Exercise description:
Please copy out the listing word for word, from its first line down to the line containing "Looking at the screenshot, I should 474,148.", both included.

(Raw listing)
--- START ---

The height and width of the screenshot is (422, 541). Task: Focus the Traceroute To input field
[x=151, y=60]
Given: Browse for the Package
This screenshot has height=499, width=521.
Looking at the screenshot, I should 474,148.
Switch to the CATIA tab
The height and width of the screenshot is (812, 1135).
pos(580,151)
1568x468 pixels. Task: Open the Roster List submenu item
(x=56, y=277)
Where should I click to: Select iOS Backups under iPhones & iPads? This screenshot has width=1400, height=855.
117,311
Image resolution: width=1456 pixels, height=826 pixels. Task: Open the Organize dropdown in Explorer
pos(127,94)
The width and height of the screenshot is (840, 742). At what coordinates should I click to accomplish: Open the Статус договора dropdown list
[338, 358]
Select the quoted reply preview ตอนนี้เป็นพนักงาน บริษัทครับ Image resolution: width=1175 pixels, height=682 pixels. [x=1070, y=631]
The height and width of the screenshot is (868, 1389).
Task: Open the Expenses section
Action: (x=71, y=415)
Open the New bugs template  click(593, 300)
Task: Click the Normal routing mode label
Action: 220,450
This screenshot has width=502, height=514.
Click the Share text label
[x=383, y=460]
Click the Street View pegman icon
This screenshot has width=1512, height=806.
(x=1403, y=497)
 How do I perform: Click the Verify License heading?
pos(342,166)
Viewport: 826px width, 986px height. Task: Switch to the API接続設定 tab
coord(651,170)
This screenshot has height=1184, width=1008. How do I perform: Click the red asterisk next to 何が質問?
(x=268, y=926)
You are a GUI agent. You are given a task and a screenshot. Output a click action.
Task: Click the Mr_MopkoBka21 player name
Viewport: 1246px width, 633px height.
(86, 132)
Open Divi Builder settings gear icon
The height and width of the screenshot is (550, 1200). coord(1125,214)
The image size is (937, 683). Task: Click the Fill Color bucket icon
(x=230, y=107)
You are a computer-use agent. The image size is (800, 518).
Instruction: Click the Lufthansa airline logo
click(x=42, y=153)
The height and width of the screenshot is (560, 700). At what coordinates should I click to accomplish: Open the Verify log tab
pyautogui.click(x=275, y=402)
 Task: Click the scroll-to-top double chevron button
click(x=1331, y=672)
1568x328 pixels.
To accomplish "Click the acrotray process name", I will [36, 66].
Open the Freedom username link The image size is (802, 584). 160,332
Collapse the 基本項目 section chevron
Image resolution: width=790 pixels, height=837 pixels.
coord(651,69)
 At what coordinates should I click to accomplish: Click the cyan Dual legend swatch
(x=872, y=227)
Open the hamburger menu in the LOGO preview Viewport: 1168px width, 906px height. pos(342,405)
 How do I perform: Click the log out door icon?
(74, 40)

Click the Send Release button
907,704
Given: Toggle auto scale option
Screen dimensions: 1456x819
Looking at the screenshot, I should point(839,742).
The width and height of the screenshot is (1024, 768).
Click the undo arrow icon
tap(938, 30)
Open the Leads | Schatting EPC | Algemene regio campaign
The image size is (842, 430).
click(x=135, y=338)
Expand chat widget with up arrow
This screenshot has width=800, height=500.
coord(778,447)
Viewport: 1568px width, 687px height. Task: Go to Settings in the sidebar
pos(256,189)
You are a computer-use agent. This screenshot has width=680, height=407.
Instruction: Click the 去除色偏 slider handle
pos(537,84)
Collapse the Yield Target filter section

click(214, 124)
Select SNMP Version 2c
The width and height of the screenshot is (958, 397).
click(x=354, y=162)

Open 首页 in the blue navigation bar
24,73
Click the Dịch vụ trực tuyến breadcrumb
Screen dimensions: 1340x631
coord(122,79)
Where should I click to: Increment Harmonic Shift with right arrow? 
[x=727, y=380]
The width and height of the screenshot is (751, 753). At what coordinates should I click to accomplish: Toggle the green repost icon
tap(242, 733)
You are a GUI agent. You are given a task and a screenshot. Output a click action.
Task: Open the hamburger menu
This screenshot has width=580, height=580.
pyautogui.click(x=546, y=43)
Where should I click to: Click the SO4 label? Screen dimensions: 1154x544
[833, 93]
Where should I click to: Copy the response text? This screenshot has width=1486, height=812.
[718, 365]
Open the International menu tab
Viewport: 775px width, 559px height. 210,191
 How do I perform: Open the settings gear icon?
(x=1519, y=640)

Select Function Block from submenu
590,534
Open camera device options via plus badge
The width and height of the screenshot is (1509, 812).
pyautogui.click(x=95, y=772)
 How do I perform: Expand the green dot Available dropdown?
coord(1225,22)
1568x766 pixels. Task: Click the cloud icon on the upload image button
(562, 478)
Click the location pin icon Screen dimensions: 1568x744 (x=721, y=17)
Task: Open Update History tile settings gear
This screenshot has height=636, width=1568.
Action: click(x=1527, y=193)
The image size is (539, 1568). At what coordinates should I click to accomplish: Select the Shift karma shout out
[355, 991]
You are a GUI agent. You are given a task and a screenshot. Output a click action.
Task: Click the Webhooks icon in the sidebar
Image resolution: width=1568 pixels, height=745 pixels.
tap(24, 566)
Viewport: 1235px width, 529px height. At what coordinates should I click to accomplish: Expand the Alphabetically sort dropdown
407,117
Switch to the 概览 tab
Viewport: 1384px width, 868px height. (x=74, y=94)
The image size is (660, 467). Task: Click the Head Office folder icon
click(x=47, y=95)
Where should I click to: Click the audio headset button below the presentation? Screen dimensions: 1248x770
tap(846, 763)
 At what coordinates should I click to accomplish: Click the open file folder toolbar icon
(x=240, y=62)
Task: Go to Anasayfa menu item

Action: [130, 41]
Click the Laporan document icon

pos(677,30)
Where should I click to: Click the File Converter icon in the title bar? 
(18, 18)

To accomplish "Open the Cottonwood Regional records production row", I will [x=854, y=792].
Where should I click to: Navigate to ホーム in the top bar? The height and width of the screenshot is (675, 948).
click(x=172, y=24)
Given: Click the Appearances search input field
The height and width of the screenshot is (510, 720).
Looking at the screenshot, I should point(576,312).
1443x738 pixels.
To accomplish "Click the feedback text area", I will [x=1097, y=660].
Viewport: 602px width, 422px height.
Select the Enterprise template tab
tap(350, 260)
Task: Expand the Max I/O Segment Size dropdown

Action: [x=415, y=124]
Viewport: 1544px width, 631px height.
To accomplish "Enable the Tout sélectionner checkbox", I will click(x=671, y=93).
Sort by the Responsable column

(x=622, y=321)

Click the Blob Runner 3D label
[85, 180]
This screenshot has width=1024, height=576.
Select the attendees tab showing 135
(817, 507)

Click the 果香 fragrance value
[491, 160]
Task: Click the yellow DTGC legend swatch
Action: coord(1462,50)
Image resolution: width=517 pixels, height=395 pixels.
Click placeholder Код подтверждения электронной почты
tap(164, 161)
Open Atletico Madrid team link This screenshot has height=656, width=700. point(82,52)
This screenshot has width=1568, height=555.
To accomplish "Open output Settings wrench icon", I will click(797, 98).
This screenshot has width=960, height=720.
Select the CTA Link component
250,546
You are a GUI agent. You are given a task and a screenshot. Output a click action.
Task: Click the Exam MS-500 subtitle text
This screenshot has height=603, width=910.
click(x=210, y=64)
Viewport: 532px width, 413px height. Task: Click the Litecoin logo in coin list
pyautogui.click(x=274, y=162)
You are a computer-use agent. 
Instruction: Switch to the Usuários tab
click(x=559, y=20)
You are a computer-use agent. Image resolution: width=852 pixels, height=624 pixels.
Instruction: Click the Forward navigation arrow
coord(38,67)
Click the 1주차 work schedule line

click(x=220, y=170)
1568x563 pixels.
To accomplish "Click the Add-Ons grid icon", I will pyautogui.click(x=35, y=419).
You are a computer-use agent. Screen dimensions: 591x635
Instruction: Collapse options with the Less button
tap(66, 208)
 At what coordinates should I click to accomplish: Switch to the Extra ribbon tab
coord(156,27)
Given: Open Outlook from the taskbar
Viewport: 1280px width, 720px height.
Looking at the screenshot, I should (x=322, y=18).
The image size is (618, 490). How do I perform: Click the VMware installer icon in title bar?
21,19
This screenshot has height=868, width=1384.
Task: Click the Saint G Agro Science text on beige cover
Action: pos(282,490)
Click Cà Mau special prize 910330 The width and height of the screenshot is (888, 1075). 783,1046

--- END ---

Expected output:
The height and width of the screenshot is (422, 541). Task: Focus the Traceroute To input field
[x=151, y=60]
Given: Browse for the Package
This screenshot has height=499, width=521.
Looking at the screenshot, I should 474,148.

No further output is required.